EXERCISE PROMPT:
Print the records again, matching each line exactly.

GIVEN DATA:

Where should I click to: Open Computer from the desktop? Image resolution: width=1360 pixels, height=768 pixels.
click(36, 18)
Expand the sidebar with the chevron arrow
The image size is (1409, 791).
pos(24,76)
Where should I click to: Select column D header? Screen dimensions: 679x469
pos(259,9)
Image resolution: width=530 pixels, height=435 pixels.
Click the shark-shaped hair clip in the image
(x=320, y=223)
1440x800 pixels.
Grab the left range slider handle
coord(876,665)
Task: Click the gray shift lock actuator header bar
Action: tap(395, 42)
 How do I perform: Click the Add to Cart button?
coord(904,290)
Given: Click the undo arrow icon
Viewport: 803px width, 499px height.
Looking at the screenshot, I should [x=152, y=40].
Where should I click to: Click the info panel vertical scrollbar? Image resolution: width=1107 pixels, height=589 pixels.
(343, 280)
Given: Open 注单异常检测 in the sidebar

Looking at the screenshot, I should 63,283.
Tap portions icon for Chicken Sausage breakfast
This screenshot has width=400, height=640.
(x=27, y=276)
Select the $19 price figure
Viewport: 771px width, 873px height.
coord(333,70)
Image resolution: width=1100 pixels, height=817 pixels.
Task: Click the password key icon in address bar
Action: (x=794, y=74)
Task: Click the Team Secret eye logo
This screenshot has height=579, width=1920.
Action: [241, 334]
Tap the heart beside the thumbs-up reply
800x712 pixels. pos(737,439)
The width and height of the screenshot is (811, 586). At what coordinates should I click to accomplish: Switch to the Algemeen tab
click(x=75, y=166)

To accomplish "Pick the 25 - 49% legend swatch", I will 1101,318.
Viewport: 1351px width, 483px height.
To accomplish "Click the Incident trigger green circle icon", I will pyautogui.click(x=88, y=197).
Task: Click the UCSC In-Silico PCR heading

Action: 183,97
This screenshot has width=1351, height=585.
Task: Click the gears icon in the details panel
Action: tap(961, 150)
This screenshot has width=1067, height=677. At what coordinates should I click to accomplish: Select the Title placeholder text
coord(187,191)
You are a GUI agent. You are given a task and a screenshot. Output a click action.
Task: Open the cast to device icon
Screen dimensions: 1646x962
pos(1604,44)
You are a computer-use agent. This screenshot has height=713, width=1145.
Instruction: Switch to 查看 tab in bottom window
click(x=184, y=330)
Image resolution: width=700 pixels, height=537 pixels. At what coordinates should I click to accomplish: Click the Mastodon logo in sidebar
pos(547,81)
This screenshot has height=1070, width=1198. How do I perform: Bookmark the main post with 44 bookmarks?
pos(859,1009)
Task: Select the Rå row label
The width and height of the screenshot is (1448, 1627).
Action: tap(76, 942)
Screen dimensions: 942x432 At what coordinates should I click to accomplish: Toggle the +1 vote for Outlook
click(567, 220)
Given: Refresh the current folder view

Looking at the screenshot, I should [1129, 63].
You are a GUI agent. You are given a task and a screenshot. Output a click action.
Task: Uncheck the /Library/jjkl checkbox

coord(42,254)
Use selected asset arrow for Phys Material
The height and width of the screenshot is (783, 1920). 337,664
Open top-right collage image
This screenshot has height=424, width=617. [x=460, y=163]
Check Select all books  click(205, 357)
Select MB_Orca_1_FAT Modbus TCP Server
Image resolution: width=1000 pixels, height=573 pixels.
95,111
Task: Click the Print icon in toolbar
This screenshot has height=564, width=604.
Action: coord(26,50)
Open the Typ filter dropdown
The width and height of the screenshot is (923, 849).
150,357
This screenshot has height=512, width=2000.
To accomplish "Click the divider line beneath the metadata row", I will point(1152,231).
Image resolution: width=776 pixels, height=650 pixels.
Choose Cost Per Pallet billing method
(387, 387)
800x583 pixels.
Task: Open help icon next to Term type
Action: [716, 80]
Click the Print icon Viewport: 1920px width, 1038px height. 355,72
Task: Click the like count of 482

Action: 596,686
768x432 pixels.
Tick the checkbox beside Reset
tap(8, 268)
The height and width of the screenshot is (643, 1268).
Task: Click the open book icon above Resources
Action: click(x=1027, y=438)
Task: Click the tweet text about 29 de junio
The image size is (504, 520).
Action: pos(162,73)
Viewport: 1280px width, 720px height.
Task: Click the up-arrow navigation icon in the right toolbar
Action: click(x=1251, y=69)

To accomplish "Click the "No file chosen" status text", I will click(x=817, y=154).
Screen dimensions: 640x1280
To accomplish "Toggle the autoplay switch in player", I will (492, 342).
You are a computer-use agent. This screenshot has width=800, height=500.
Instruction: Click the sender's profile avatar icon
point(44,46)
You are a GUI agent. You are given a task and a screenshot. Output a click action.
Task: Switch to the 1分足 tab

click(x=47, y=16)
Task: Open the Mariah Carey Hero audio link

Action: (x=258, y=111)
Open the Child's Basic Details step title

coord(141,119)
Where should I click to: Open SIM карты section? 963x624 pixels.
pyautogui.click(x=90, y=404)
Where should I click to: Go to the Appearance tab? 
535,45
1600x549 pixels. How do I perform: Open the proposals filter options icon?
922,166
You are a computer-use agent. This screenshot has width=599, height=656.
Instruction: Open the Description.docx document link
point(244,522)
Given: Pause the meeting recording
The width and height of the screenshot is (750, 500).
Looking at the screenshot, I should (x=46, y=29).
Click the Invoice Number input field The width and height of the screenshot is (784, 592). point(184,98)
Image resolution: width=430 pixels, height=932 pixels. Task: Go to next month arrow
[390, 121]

WORKED SOLUTION:
Where should I click to: Open Computer from the desktop? Image resolution: width=1360 pixels, height=768 pixels.
click(36, 18)
Expand the sidebar with the chevron arrow
The image size is (1409, 791).
pos(24,76)
Where should I click to: Select column D header? Screen dimensions: 679x469
pos(259,9)
Image resolution: width=530 pixels, height=435 pixels.
Click the shark-shaped hair clip in the image
(x=320, y=223)
1440x800 pixels.
Grab the left range slider handle
coord(876,665)
Task: Click the gray shift lock actuator header bar
Action: tap(395, 42)
 How do I perform: Click the Add to Cart button?
coord(904,290)
Given: Click the undo arrow icon
Viewport: 803px width, 499px height.
Looking at the screenshot, I should [x=152, y=40].
Where should I click to: Click the info panel vertical scrollbar? Image resolution: width=1107 pixels, height=589 pixels.
(343, 280)
Given: Open 注单异常检测 in the sidebar

Looking at the screenshot, I should 63,283.
Tap portions icon for Chicken Sausage breakfast
This screenshot has width=400, height=640.
(x=27, y=276)
Select the $19 price figure
Viewport: 771px width, 873px height.
coord(333,70)
Image resolution: width=1100 pixels, height=817 pixels.
Task: Click the password key icon in address bar
Action: (x=794, y=74)
Task: Click the Team Secret eye logo
This screenshot has height=579, width=1920.
Action: [241, 334]
Tap the heart beside the thumbs-up reply
800x712 pixels. pos(737,439)
The width and height of the screenshot is (811, 586). At what coordinates should I click to accomplish: Switch to the Algemeen tab
click(x=75, y=166)

To accomplish "Pick the 25 - 49% legend swatch", I will 1101,318.
Viewport: 1351px width, 483px height.
To accomplish "Click the Incident trigger green circle icon", I will pyautogui.click(x=88, y=197).
Task: Click the UCSC In-Silico PCR heading

Action: 183,97
This screenshot has width=1351, height=585.
Task: Click the gears icon in the details panel
Action: tap(961, 150)
This screenshot has width=1067, height=677. At what coordinates should I click to accomplish: Select the Title placeholder text
coord(187,191)
You are a GUI agent. You are given a task and a screenshot. Output a click action.
Task: Open the cast to device icon
Screen dimensions: 1646x962
pos(1604,44)
You are a computer-use agent. This screenshot has height=713, width=1145.
Instruction: Switch to 查看 tab in bottom window
click(x=184, y=330)
Image resolution: width=700 pixels, height=537 pixels. At what coordinates should I click to accomplish: Click the Mastodon logo in sidebar
pos(547,81)
This screenshot has height=1070, width=1198. How do I perform: Bookmark the main post with 44 bookmarks?
pos(859,1009)
Task: Select the Rå row label
The width and height of the screenshot is (1448, 1627).
Action: tap(76, 942)
Screen dimensions: 942x432 At what coordinates should I click to accomplish: Toggle the +1 vote for Outlook
click(567, 220)
Given: Refresh the current folder view

Looking at the screenshot, I should [1129, 63].
You are a GUI agent. You are given a task and a screenshot. Output a click action.
Task: Uncheck the /Library/jjkl checkbox

coord(42,254)
Use selected asset arrow for Phys Material
The height and width of the screenshot is (783, 1920). 337,664
Open top-right collage image
This screenshot has height=424, width=617. [x=460, y=163]
Check Select all books  click(205, 357)
Select MB_Orca_1_FAT Modbus TCP Server
Image resolution: width=1000 pixels, height=573 pixels.
95,111
Task: Click the Print icon in toolbar
This screenshot has height=564, width=604.
Action: coord(26,50)
Open the Typ filter dropdown
The width and height of the screenshot is (923, 849).
150,357
This screenshot has height=512, width=2000.
To accomplish "Click the divider line beneath the metadata row", I will point(1152,231).
Image resolution: width=776 pixels, height=650 pixels.
Choose Cost Per Pallet billing method
(387, 387)
800x583 pixels.
Task: Open help icon next to Term type
Action: [716, 80]
Click the Print icon Viewport: 1920px width, 1038px height. 355,72
Task: Click the like count of 482

Action: 596,686
768x432 pixels.
Tick the checkbox beside Reset
tap(8, 268)
The height and width of the screenshot is (643, 1268).
Task: Click the open book icon above Resources
Action: click(x=1027, y=438)
Task: Click the tweet text about 29 de junio
The image size is (504, 520).
Action: pos(162,73)
Viewport: 1280px width, 720px height.
Task: Click the up-arrow navigation icon in the right toolbar
Action: click(x=1251, y=69)

To accomplish "Click the "No file chosen" status text", I will click(x=817, y=154).
Screen dimensions: 640x1280
To accomplish "Toggle the autoplay switch in player", I will (492, 342).
You are a computer-use agent. This screenshot has width=800, height=500.
Instruction: Click the sender's profile avatar icon
point(44,46)
You are a GUI agent. You are given a task and a screenshot. Output a click action.
Task: Switch to the 1分足 tab

click(x=47, y=16)
Task: Open the Mariah Carey Hero audio link

Action: (x=258, y=111)
Open the Child's Basic Details step title

coord(141,119)
Where should I click to: Open SIM карты section? 963x624 pixels.
pyautogui.click(x=90, y=404)
Where should I click to: Go to the Appearance tab? 
535,45
1600x549 pixels. How do I perform: Open the proposals filter options icon?
922,166
You are a computer-use agent. This screenshot has width=599, height=656.
Instruction: Open the Description.docx document link
point(244,522)
Given: Pause the meeting recording
The width and height of the screenshot is (750, 500).
Looking at the screenshot, I should (x=46, y=29).
Click the Invoice Number input field The width and height of the screenshot is (784, 592). point(184,98)
Image resolution: width=430 pixels, height=932 pixels. Task: Go to next month arrow
[390, 121]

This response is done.